Pernyataan Kementerian Dalam Negeri mengatakan undang-undang tersebut akan menghilangkan hambatan hukum terhadap kewarganegaraan bagi para pengungsi, dan memberikan “kehidupan bermartabat” bagi mereka yang telah menderita selama beberapa dekade.
“Banyak kesalahpahaman telah tersebar mengenai undang-undang tersebut dan penerapannya tertunda karena pandemi Covid-19," bunyi pernyataan kementerian tersebut.
“Tindakan ini hanya diperuntukkan bagi mereka yang telah menderita penganiayaan selama bertahun-tahun dan tidak memiliki tempat berlindung lain di dunia kecuali India,” lanjut kementerian itu.
Pemerintah menyangkal bahwa undang-undang tersebut anti-Muslim dan mengatakan undang-undang tersebut diperlukan untuk membantu kelompok minoritas yang menghadapi penganiayaan di negara-negara mayoritas Muslim.
Mereka mengatakan undang-undang tersebut dimaksudkan untuk memberikan kewarganegaraan, bukan merampasnya dari siapa pun, dan menyebut protes sebelumnya bermotif politik.
Modi mulai berkuasa pada tahun 2014 dan telah mengonsolidasikan kekuasaannya dengan fokus pada pertumbuhan, ekonomi kesejahteraan, peningkatan infrastruktur dan nasionalisme Hindu yang agresif.
Jajak pendapat menunjukkan dia akan dengan mudah memenangkan mayoritas dalam pemilu yang harus diadakan pada bulan Mei.
Partai oposisi utama; Partai Kongres (Congress Party), mengatakan pengumuman hari Senin itu dimotivasi oleh pemilu yang semakin dekat.
“Setelah mengupayakan sembilan perpanjangan waktu pemberitahuan peraturan, waktu yang tepat sebelum pemilu jelas dirancang untuk mempolarisasi pemilu, terutama di Benggala Barat dan Assam,” kata juru bicara Partai Kongres Jairam Ramesh di X.
Negara bagian Benggala Barat dan Assam di bagian timur adalah rumah bagi populasi Muslim yang besar dan menjadi saksi protes terhadap CAA karena beberapa Muslim khawatir undang-undang tersebut dapat digunakan untuk menyatakan mereka sebagai imigran ilegal dari negara tetangga Bangladesh dan mencabut kewarganegaraan India mereka.

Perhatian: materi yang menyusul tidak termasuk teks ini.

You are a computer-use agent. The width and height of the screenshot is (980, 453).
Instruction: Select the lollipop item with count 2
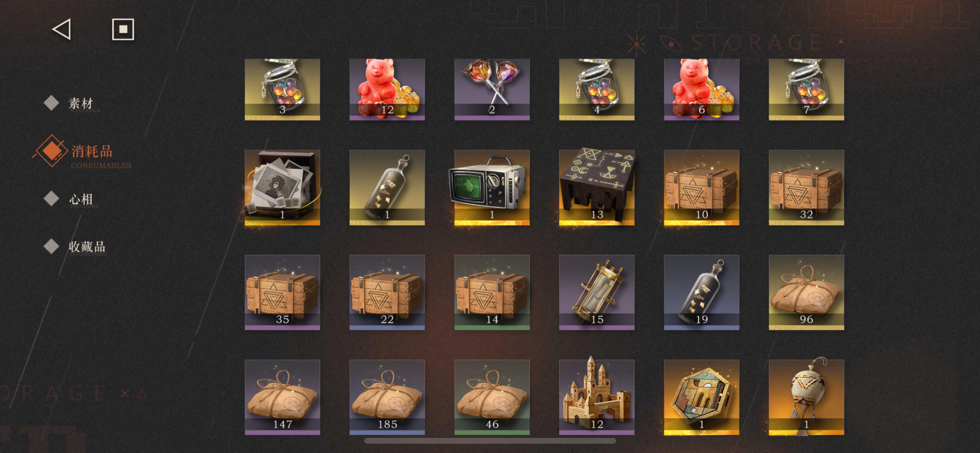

Partai Komunis India yang merupakan oposisi, yang memerintah negara bagian Kerala di India selatan, menyerukan protes di seluruh negara bagian pada hari Selasa.
“Hal ini akan memecah belah masyarakat, menghasut sentimen komunal dan melemahkan prinsip-prinsip dasar Konstitusi,” kata Ketua Menteri Kerala Pinarayi Vijayan dalam sebuah pernyataan.
“Langkah untuk membuat stratifikasi warga negara India yang memiliki persamaan hak, harus ditentang secara bersatu.”